Budget Exhaustion Injector¶
Simulates resource limits: token limits, time limits, cost caps, call limits, rate limits, memory limits, concurrent limits.
from balaganagent.injectors import BudgetExhaustionInjector
from balaganagent.injectors.budget import BudgetExhaustionConfig
injector = BudgetExhaustionInjector(BudgetExhaustionConfig(
token_limit=10000,
cost_limit_dollars=1.00,
rate_limit_per_minute=60,
fail_hard=True,
))
Metrics¶
MTTR (Mean Time To Recovery)¶
How fast does your agent recover from a fault?
from balaganagent.metrics import MTTRCalculator
calc = MTTRCalculator()
calc.record_failure("search", "timeout")
# ... agent recovers ...
calc.record_recovery("search", "timeout", retries=2)
stats = calc.get_recovery_stats()
print(f"MTTR: {stats['mttr_seconds']:.2f}s")
Reliability Scorer¶
SRE-grade scoring with SLO tracking:
from balaganagent.metrics import ReliabilityScorer
scorer = ReliabilityScorer(slos={
"availability": 0.99,
"latency_p99_ms": 2000,
})
for result in agent_results:
scorer.record_operation(
success=result.success,
latency_ms=result.latency,
)
report = scorer.calculate_score()
print(f"Grade: {report.grade.value}")
print(f"Error Budget Remaining: {report.error_budget_remaining:.1%}")
Reports¶
Generate reports in four formats:
from balaganagent.reporting import ReportGenerator
gen = ReportGenerator()
report = gen.generate_from_results(results, metrics)
gen.save(report, "report.json", format="json")
gen.save(report, "report.md", format="markdown")
gen.save(report, "report.html", format="html")

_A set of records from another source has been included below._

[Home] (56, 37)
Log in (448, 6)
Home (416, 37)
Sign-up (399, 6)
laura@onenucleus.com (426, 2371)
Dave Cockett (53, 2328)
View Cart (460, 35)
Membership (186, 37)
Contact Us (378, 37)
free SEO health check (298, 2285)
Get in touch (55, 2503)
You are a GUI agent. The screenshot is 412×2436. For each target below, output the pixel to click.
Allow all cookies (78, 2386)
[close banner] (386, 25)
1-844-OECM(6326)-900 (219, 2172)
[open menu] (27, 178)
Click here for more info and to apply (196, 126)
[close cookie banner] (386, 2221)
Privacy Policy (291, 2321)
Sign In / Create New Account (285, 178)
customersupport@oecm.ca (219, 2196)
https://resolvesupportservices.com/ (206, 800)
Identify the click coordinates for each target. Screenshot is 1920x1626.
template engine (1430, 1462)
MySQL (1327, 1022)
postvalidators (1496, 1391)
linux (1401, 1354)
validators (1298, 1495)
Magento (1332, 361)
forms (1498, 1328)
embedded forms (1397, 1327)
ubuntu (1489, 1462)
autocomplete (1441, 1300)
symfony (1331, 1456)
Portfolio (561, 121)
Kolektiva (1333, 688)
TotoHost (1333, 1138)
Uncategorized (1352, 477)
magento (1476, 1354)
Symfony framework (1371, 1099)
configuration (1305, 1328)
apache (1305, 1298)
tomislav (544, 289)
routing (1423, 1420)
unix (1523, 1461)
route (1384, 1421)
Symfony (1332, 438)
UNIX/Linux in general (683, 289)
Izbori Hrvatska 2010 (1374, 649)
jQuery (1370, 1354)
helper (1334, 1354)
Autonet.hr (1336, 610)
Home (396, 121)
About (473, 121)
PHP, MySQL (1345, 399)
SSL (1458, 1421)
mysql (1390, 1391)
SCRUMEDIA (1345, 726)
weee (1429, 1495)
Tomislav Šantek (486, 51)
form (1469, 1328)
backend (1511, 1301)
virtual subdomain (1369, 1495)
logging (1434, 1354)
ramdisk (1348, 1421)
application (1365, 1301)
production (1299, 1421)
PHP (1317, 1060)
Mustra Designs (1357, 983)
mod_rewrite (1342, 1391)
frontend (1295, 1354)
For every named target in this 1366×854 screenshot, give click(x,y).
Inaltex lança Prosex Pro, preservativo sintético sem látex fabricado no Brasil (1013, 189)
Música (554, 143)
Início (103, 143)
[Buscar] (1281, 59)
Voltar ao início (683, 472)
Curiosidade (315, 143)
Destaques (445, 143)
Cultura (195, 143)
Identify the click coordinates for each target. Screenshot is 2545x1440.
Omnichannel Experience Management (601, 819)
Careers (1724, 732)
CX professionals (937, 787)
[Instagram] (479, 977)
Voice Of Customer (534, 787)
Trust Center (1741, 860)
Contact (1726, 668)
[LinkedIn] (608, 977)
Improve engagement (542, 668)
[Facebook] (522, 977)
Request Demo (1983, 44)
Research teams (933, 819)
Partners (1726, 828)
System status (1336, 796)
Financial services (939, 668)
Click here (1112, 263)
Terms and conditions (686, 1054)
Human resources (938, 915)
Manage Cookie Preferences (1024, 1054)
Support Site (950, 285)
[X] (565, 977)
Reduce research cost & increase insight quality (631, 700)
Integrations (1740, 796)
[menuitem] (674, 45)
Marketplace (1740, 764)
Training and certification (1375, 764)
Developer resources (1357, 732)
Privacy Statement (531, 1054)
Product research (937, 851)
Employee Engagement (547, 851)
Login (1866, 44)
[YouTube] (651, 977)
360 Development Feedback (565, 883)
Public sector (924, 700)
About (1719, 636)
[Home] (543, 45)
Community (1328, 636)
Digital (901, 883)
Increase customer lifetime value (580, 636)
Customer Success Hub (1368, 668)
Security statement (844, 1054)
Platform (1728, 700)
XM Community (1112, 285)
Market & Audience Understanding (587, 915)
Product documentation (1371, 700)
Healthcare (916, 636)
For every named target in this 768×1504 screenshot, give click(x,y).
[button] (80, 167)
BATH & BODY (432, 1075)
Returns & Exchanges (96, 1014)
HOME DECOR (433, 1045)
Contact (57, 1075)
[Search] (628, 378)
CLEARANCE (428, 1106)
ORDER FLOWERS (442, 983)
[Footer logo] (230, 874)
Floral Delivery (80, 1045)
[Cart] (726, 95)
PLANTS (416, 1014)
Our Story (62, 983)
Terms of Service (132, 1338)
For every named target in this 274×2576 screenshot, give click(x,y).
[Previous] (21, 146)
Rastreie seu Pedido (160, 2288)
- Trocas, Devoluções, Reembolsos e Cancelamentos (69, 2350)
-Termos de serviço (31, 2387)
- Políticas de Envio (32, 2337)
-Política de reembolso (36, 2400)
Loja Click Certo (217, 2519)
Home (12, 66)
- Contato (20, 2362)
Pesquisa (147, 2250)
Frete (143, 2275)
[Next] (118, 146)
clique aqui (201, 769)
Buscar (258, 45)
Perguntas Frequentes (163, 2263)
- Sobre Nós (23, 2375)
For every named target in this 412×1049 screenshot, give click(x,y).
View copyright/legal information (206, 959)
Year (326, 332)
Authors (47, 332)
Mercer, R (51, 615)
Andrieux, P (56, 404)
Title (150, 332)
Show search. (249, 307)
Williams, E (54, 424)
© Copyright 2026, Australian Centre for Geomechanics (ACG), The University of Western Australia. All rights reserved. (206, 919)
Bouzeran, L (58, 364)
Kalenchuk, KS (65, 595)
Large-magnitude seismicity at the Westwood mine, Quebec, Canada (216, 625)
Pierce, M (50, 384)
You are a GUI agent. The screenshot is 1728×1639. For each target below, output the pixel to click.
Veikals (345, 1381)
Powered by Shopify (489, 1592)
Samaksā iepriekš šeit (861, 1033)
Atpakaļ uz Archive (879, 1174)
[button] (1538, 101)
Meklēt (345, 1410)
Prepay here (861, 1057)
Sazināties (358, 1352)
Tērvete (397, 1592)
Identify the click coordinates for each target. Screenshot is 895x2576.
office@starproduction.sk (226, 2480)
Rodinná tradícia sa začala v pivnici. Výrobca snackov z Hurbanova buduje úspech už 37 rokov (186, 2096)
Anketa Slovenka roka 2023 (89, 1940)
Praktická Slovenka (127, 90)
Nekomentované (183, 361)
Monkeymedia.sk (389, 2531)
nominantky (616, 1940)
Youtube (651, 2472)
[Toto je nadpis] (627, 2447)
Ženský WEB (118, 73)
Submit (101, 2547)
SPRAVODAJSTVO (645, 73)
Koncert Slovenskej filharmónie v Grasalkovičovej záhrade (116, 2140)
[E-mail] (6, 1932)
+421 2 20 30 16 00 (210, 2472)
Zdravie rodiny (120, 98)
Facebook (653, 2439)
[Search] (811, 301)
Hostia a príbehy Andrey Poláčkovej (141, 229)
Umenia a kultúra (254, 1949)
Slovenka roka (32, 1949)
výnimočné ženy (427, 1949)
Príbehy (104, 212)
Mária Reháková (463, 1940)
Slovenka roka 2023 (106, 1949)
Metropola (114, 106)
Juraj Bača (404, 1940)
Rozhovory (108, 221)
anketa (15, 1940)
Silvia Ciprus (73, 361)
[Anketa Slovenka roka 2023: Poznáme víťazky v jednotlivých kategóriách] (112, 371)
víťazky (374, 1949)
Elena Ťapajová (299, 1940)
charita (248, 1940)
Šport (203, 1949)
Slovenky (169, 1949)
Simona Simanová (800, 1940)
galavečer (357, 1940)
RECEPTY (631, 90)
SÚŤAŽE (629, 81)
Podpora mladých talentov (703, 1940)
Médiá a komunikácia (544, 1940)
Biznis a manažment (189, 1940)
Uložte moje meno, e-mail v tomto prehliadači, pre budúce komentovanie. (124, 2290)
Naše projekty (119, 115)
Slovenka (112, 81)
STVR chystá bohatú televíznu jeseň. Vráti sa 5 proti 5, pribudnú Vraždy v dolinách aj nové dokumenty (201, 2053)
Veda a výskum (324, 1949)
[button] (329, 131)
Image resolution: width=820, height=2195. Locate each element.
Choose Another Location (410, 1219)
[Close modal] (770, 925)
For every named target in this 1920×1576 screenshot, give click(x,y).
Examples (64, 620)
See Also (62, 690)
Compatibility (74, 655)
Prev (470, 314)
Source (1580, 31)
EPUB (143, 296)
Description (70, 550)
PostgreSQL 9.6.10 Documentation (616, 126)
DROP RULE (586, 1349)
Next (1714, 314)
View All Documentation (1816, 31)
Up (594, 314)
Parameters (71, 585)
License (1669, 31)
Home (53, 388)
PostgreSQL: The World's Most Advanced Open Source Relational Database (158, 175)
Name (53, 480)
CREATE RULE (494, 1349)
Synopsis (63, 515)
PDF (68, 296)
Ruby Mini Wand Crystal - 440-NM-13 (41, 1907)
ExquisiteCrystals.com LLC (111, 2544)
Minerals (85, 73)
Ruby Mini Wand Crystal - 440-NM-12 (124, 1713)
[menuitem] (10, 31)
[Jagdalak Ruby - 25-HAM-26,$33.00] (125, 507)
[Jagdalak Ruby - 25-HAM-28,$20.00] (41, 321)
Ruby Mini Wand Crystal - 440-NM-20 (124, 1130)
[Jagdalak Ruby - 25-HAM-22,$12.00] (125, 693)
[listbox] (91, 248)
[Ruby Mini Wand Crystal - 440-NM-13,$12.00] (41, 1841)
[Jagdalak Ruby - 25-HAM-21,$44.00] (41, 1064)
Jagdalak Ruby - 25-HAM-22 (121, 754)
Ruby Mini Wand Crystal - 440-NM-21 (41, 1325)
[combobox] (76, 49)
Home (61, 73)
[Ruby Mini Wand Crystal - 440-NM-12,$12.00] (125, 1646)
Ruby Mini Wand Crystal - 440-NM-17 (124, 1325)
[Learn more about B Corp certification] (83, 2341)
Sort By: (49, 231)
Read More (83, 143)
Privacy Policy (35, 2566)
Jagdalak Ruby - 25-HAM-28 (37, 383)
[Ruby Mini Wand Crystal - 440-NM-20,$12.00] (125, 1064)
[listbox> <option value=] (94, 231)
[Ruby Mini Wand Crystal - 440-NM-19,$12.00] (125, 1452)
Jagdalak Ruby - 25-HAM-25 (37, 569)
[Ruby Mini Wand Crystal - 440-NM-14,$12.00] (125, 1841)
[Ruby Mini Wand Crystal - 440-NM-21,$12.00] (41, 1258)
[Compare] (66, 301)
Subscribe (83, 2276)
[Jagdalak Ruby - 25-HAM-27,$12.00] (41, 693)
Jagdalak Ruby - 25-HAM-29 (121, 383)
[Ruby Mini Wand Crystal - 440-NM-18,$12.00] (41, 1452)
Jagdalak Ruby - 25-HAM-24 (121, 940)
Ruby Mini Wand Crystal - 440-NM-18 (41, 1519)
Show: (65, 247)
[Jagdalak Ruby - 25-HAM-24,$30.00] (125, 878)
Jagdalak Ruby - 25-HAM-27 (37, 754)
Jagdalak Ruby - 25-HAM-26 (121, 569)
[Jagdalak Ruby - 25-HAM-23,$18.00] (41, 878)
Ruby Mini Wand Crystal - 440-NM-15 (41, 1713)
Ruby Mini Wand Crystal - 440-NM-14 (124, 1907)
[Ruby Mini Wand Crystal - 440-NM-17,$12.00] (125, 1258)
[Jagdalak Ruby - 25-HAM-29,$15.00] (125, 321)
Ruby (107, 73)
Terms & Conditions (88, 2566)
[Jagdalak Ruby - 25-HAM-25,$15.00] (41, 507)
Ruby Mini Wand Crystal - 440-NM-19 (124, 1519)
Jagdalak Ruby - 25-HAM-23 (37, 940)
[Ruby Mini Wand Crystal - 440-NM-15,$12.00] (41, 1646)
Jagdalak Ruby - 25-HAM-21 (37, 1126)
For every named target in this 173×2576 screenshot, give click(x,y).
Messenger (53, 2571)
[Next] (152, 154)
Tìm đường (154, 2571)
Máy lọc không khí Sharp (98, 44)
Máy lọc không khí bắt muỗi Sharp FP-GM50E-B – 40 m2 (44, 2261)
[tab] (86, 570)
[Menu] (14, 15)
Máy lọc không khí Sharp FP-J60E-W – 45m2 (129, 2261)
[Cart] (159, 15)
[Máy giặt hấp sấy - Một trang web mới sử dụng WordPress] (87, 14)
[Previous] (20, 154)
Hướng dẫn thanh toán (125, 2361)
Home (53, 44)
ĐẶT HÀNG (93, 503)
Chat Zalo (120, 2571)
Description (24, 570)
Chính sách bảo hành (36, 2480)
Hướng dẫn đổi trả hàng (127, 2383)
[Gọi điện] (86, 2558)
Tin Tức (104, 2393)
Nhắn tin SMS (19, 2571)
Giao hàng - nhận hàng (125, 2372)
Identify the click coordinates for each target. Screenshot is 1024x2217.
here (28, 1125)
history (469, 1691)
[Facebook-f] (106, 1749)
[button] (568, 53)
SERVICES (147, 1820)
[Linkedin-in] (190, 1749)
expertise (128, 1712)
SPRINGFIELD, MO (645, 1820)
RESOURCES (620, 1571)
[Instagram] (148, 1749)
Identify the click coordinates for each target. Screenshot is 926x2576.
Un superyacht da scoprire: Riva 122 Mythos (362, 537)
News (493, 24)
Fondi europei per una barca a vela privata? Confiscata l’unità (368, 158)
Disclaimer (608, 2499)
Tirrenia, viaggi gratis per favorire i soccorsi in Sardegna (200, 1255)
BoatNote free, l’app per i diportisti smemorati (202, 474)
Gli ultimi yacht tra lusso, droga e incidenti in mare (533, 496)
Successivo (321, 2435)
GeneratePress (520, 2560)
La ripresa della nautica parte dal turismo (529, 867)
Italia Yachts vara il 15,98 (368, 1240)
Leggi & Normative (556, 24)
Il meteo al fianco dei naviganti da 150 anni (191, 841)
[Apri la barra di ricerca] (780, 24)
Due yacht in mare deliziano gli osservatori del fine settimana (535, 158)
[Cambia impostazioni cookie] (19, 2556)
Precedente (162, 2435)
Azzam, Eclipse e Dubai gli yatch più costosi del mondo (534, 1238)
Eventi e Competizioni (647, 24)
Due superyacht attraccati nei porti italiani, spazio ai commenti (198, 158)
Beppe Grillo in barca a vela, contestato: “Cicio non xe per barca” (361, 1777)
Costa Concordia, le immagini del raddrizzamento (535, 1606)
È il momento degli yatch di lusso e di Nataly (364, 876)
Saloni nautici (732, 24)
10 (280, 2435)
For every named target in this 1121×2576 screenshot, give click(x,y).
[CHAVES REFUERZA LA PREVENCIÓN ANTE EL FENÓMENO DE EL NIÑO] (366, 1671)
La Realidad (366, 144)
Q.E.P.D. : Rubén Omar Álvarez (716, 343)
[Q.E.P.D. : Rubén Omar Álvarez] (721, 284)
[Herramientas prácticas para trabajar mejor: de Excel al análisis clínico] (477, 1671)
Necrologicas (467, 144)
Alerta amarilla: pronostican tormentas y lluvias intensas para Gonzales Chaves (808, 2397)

print(gen.to_terminal(report))
Scenarios¶
Define experiments in code or JSON:
{
"name": "critical-path-test",
"description": "Test the critical user journey",
"operations": [
{"tool": "authenticate", "args": ["user123"]},
{"tool": "fetch_profile", "args": ["user123"]},
{"tool": "search", "args": ["recent orders"]}
],
"chaos_config": {
"chaos_level": 0.5,
"enable_tool_failures": true,
"enable_delays": true
}
}